|
The typical patient is a 50-year-old man who smokes; his medical history is unremarkable except for a successfully treated heart attack ten years previously. One day, slight mobility of a tooth prompts him to consult several practitioners, and he is surprised to learn that for the past 10 years periodontal disease has silently eroded the bone supporting what he thought were healthy teeth.
Rather than undergo periodontal surgery immediately, as recommended, he puts it off for a year or two. During this period, his teeth become increasingly mobile, rendering his situation highly uncomfortable. When one day three teeth are lost at one time, he realizes that something has to be done.
The idea of a removable denture is unacceptable, and he can afford implants. After having alternative treatment solutions explained to him, he rejects conventional (axial) imlplants not only because of the long time period involved but also because the thought of bone grafting worries him.
Instead, he opts for basal implantology, a technique that obviates the need for grafts and promises a fixed, implant-supported prosthesis in just one day. Once his decision is made, his practitioner makes sure all legal obligations are respected: detailed estimate of fees signed by both parties, informed consent signed and dated, period of reflection.
The preparatory phase can now begin. In an initial step, impressions are taken of both arches to prepare temporary acrylic restorations. Try-in of these prostheses is obviously impossible before surgery because the patients diseased teeth will not be removed until the day of the operation. The dental technician must thus be familiar with this approach so that the patient is not disappointed when he wakes up from general anesthesia (a consultation with the anesthesiologist is mandatory at least 48h prior to surgery).
|
|
|
|
The implant procedure itself involves three phases:
In the initial, septic stage, all necessary extractions are performed, followed by curettage of granulation tissue, and preparation of the bone and gingiva.
In the second step, the disk implants that will support the two full restorations are gently impacted laterally into sites prepared in the bone.
For the maxilla (upper jaw), if there is not enough bone in the posterior quadrants, the mucosal floors of the maxillary sinuses are elevated using a now classical technique.

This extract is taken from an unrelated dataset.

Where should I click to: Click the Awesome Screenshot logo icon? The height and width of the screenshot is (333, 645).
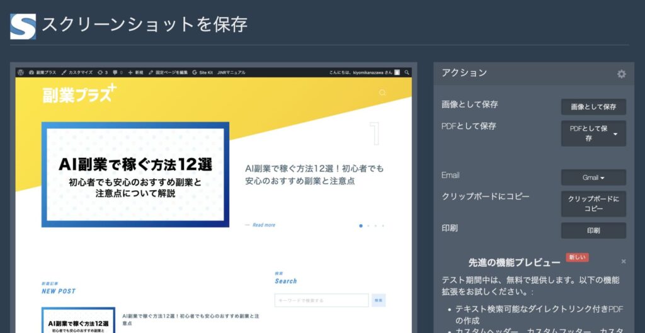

The disks are then inserted underneath this mucosal membrane and placed across the bone cavity such that they are supported by all of the cortical bone surrounding the sinus walls.
Following sinus elevation, the space freed under the mucosal membrane is filled in with a layer of a neutral material that surrounds the implants. This aim of this material is not to form bone, but rather to maintain a distance between the sinus mucosa and the implants. This is important to prevent complications should sinusitis develop in the future for some reason completely unrelated to the implants.
Actually, complete ossification of this filling material is not even desirable. While this would mechanically strengthen the sinus floors, such reinforcement is rarely necessary. By contrast, it would also reduce the resilience of the implants that pass through it. This resilience is important in basal implantology because it permits the fabrication of prostheses supported by both implants and natural teeth..
Likewise, when the amount of bone is insufficient in the posterior quadrants of the mandible (lower jaw), basal implants can be placed below the level of the inferior alveolar nerve (the implant shaft is positioned to one side of the nerve). This approach is possible even in cases of severe atrophy: when necessary, creation of a bone window permits displacement of the nerve for just a short period, the time needed to insert the disk implant.
In conclusion, all cases of maxillary and mandibular atrophy, no matter how severe, can be managed with basal implants and loaded the same day.
The third and final step is the prosthetic phase: the two full arch restorations are relined with a self-polymerizing acrylic resin and are placed in the patients mouth, one against the other, in occlusion. The patient is then helped to «bite» down (he is still anesthetized) until the product sets. These temporary bridges are then trimmed, polished and cemented in place so that the patient awakens with brand new, fixed restorations.
|
|
|
|
The postoperative course can be divided into two periods that are usually uneventful, with minimal pain, if any.
The first period lasts less than 15 days, the time necessary for gingival healing. Extensive but nonpainful edema sometimes occurs (swelling of the cheeks and the eyelids), as can bruising that is more unsightly than painful. During this period, patients are instructed to stay on a liquid diet to avoid damaging the sutures. It is also reasonable to stay home from work for the first 8 to 10 days after surgery.
At the end of these two weeks, the patient has resumed his normal appearance: the gingiva has healed and he can eat, cautiously, with his new teeth. At this point, patients feel so comfortable with their new prostheses that the need to wait an additional month may seem unnecessary. However, this additional time is necessary for proper bone healing.
Over the following month, frequent office visits may be needed check the condition of the gingiva and the occlusion and to make any necessary adjustments to the restorations.
Six weeks later, surgery is a thing of the past, and bone healing is now complete. Several office visits are now scheduled to fabricate the definitive prostheses. The temporary bridges are removed at the start of each visit for impressions and try-ins and are replaced at the end of the session. No surgery is involved, and the patient suffers no pain or discomfort.
Thanks to the resilience of basal implants, porcelain restorations can be made using dental ceramics without any risk of implant loss.